ABC's Stephanopoulos Paints Tea Party With Birther Brush

March 17th, 2011 12:52 PM

ABC's George Stephanopoulos still doesn't understand the difference between the Tea Party movement and the birther movement.

On the March 17 edition of "Good Morning America," the former Bill Clinton campaign operative characterized Donald Trump's political maneuvering as an attempt to court the Tea Party by pandering to birthers.

"And you saw [Trump] reaching out for a lot of that Tea Party support, wading into the birther controversy," observed Stephanopoulos, who has developed a penchant for trying to connect the right-of-center political movement to those who doubt President Barack Obama was born in the United States.

In his exclusive interview with ABC correspondent Ashleigh Banfield, the billionaire real estate mogul did in fact wade into the birthright citizenship issue, questioning why so few people seem to remember the president from his childhood.

Notwithstanding Stephanopoulos's attempt to muddy the waters, the fact remains that prominent mainstream conservatives have denounced birthers and ostracized them from the conservative movement.
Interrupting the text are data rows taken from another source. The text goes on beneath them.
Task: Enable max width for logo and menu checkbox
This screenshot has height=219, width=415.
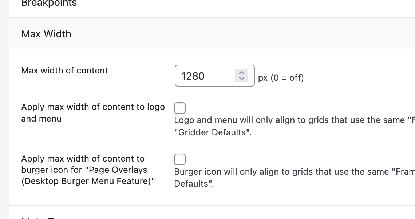Action: coord(180,108)
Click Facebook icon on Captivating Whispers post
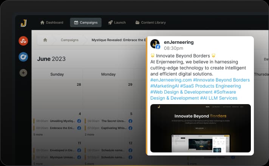Image resolution: width=269 pixels, height=166 pixels. coord(130,128)
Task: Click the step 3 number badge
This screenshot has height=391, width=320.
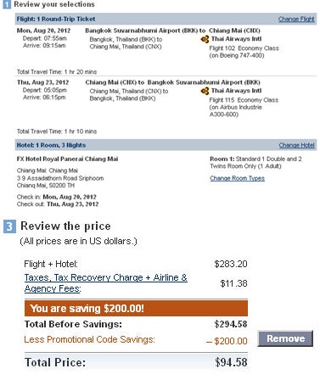Action: pos(9,226)
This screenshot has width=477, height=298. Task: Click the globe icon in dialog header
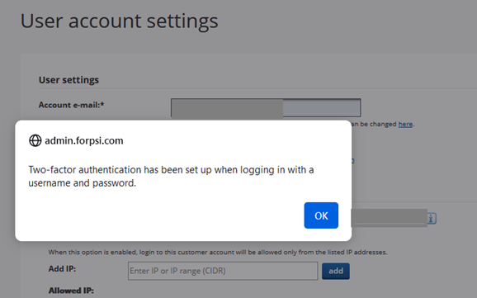click(35, 140)
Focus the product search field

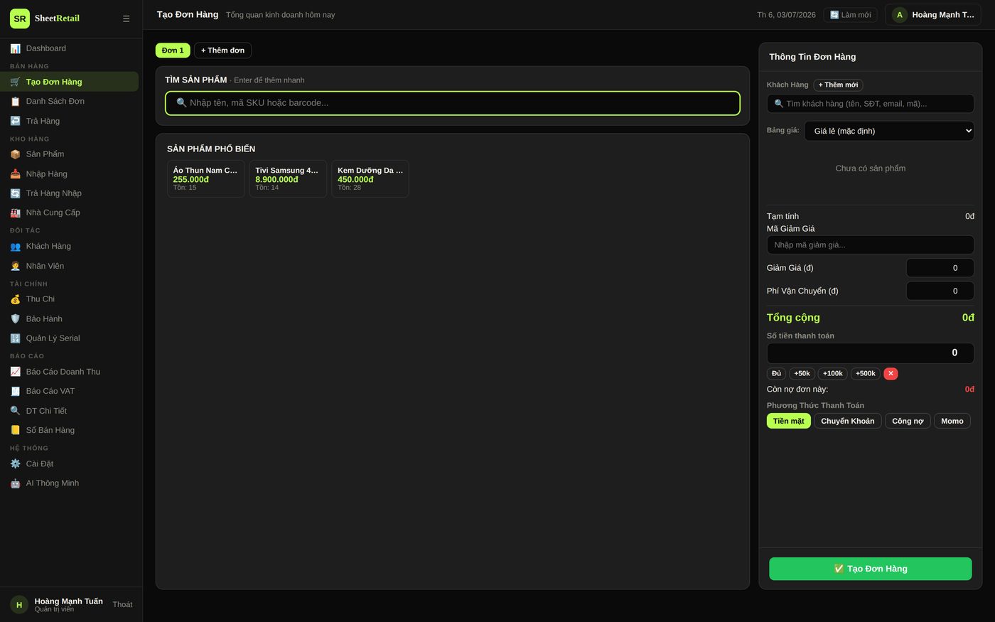(x=453, y=103)
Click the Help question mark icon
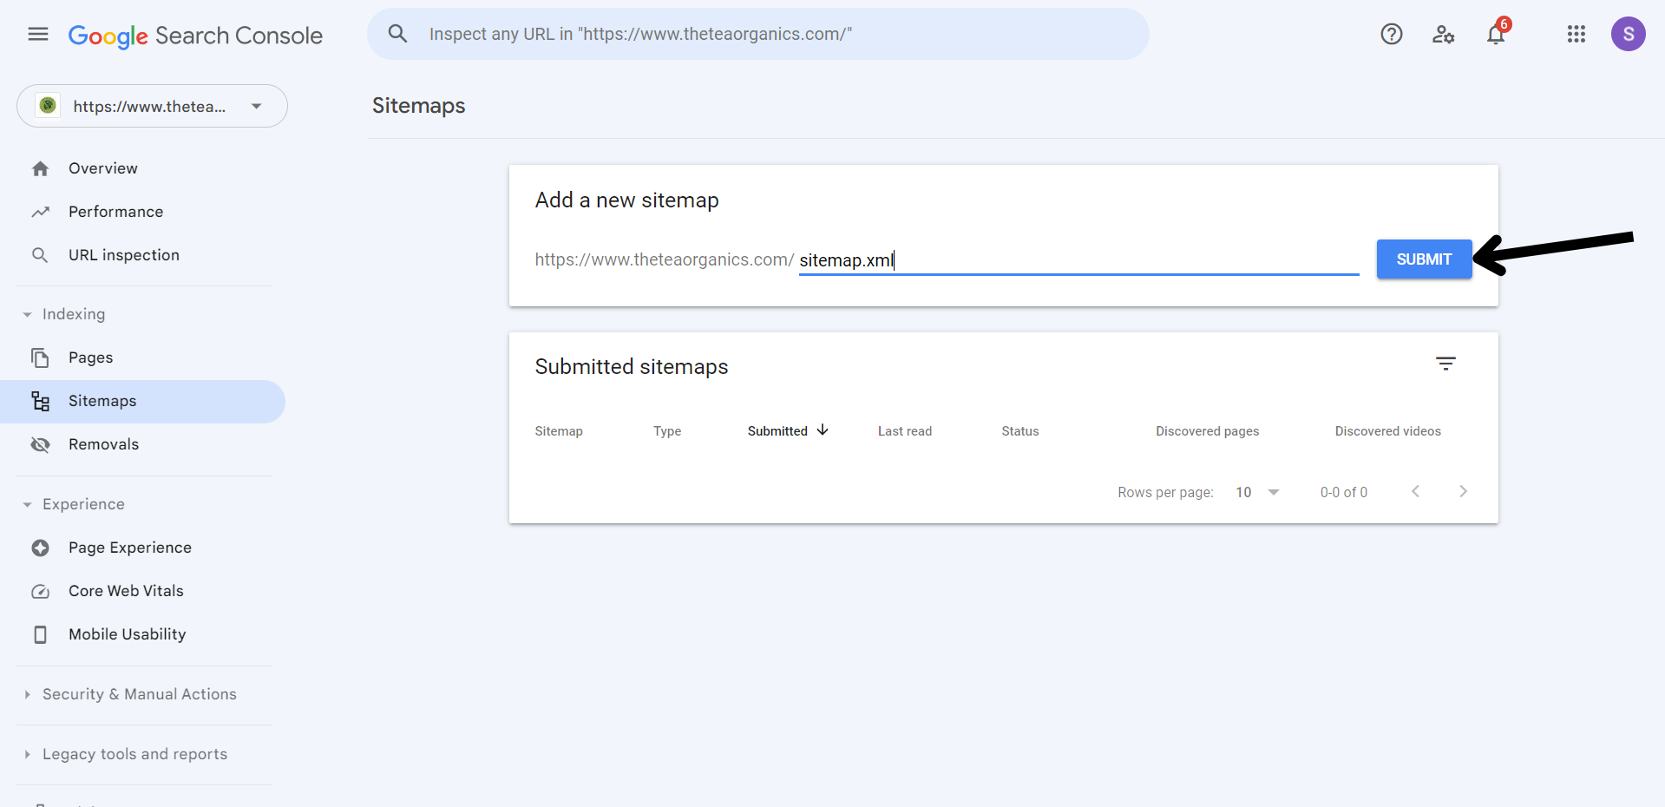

Take BigGovernment.com publisher Andrew Breitbart, who publically condemned World Net Daily Editor-in-Chief Joseph Farah's birther-riddled speech last February; and Red State editor Erick Erickson, who "excommunicated" birthers from his popular blog last year, telling them "Red State is not a place for you."

That Stephanopoulos continues to equate Tea Party activists with birthers reflects an unwillingness to admit the stark difference between the two groups: the former rejects President Obama's policies, the latter rejects Obama's legitimacy as commander-in-chief.

To her credit, Banfield did not conflate birthers with Tea Partiers.